Argon2id Parallelism explanation

I’m having trouble understanding the meaning of the Parallelism setting for Argon2id.

Does increasing parallelism make it harder or easier to brute force my password (assuming all other settings are kept the same)?

my understanding is that increasing iterations and memory makes it harder to brute force my password. Does Parallelism also work like this where increasing it (e.g., from 2 to 4) make the password harder to brute force?

1 Like

Here is a good community posting about the different settings for Argon2, as well as some chimes from the author of the pull request which helped to bring the feature to Bitwarden.

OWASP only speaks of using parallelism of 1. But elsewhere, I see recommendations to set parrallelism based on how many CPU cores/threads you have.

Can anyone confirm that increasing parallelism above 1 is making things more secure? Are there any scenarios where it is not a good idea to increase above 1?

My layman’s understanding is that GPUs have many cores, but limited memory that is shared by all cores. Therefore, if you have set the Argon2 memory cost to be sufficiently large, then the GPU based attack will not be able to take full advantage of the parallelism. On the other hand, a multithread CPU will be able to take advantage of the parallelism (except for in the current WebAssembly implementation), so that increasing the number of lanes allows you to increase the memory requirement while keeping the unlock time fixed.

Basically, increasing parallelism will reduce the impact on unlock/login time of the memory and iterations costs, allowing you to increase these costs for an attacker. Conversely, increasing parallelism while keeping memory and number of iterations fixed will not increase your security.

Say I have parallelism set to 1 and then raise memory and iterations so there is a noticeable delay. If I then raise parallelism to 2 and the delay goes away, doesn’t this mean it is making it easier for an attacker to brute force?

Again, my understanding of this is not 100%, so I may have some of the details incorrect, but this is how I think about it:

Let’s consider an RTX 4090 GPU, which has 16,384 cores and 24 GB of memory shared between all cores. No matter what KDF settings you have, the attacker can divide and conquer the brute-force search space to speed up the search (e.g., letting one core test all passwords that start with A, while the next core tests for all passwords that start with B, etc.). With PBKDF2 as the hashing algorithm, each GPU core can claim up to 1,430 KiB (over 1 MiB) of memory to itself (since16,384×1,430 KiB = 24 GB), which is more than enough to run the PBKDF2 algorithm. Thus, all 16,384 GPU cores can be working on the brute-force attack simultaneously, greatly reducing the time required to crack the password.

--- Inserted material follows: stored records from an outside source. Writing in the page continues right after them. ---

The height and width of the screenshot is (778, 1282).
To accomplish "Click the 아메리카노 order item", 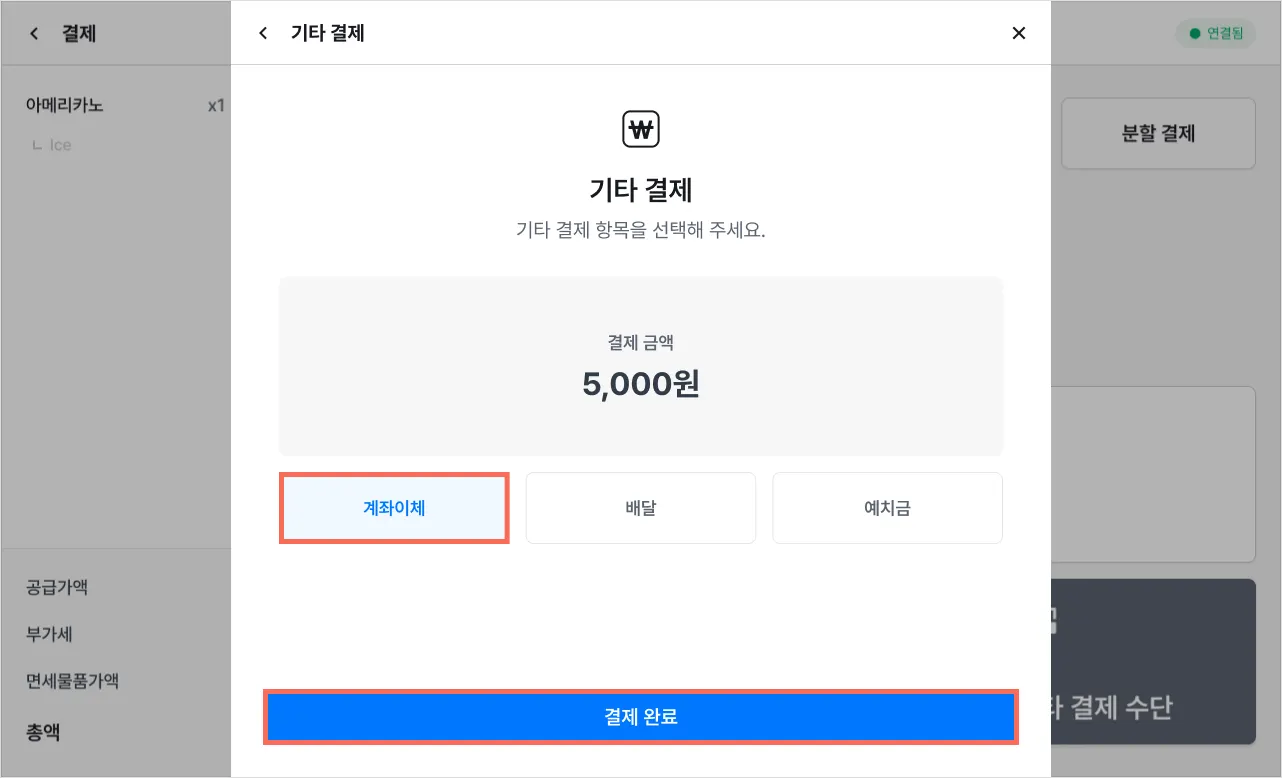I will 65,105.
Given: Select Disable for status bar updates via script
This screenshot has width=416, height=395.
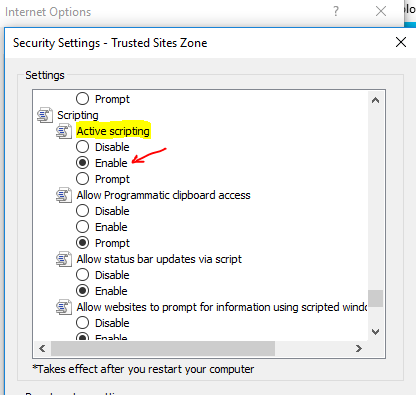Looking at the screenshot, I should point(82,275).
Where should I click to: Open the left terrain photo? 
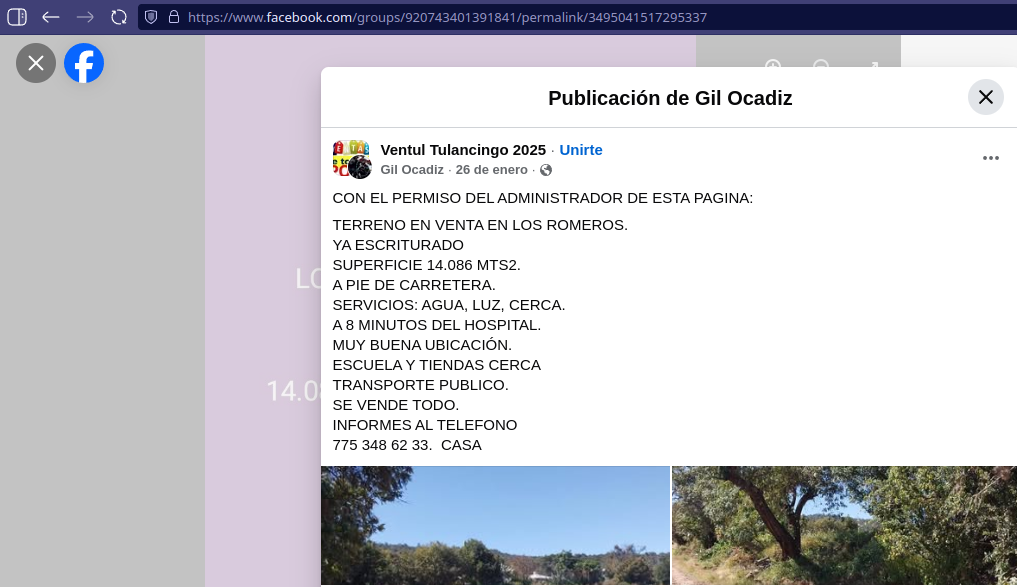pos(495,526)
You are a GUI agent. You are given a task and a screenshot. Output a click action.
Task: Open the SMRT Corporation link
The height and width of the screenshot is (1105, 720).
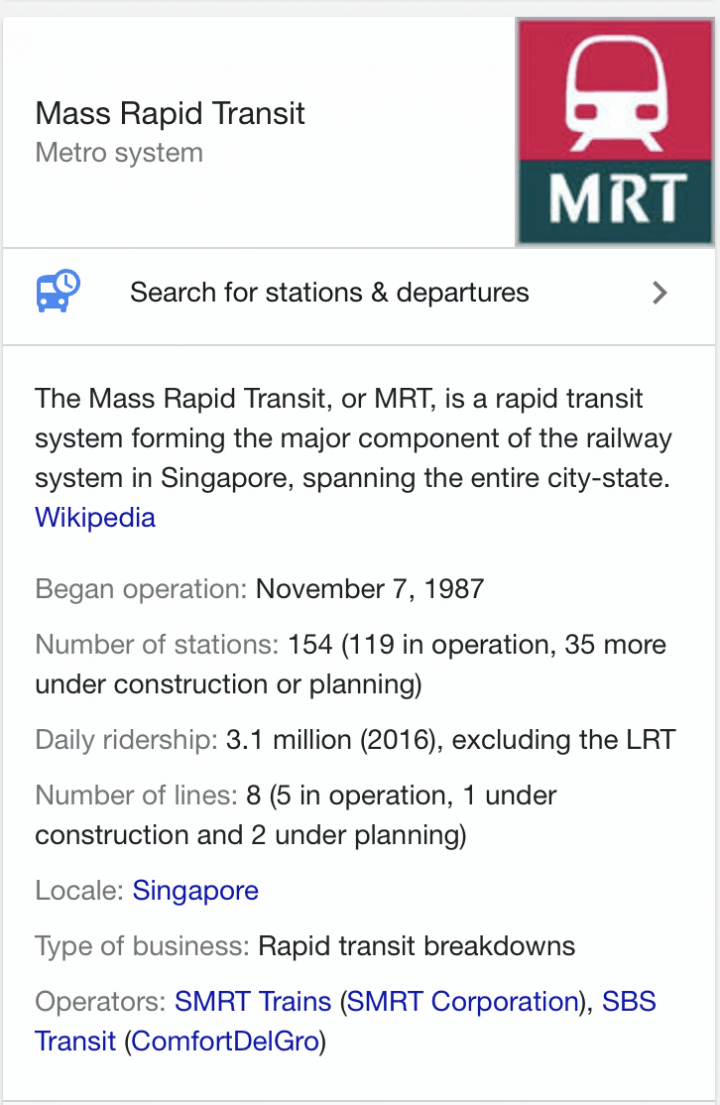[x=463, y=1001]
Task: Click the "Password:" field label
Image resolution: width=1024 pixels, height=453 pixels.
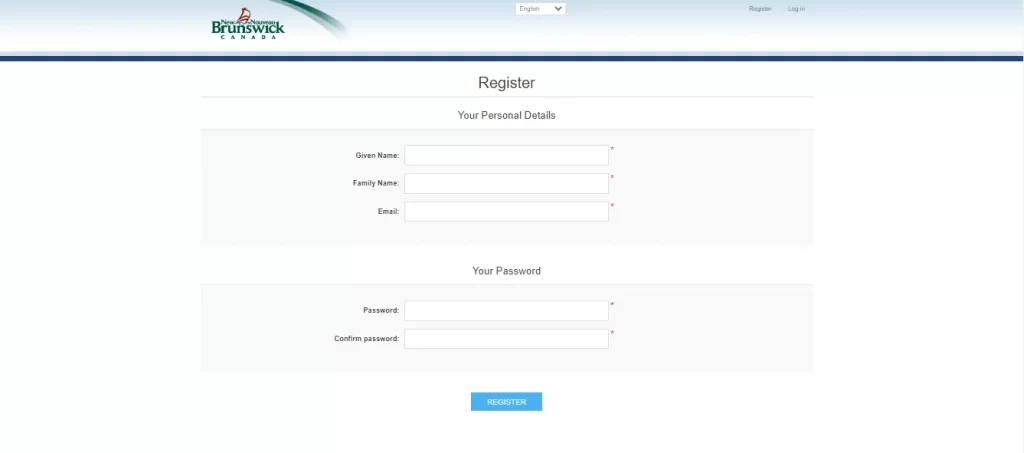Action: point(381,310)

However, if you use Argon2id, then the available memory on the GPU becomes a rate-limiting factor. For example, if you set the Argon2id memory cost to M=256 MiB and parallelism to L=1, then the available 24 GB of memory can only be used by 89 cores working simultaneously (because 89×256 MiB = 23.9 GB, but 90×256 MiB > 24 GB).

Let’s suppose that you can get a similar unlock speed on your devices by doubling both the memory and parallelism (making M=512 MiB and L=2). How does this affect the attacker? Now the 16,384 GPU cores can work in pairs to take advantage of the parallelization of the Argon2id algorithm, and the greatest number of such pairs that can work simultaneously is 16,384/2 = 8,192 pairs. However, the available memory can now be segmented into at most 44 independent 512-MiB chunks, so at most, 44 core-pairs (88 cores) can be working simultaneously.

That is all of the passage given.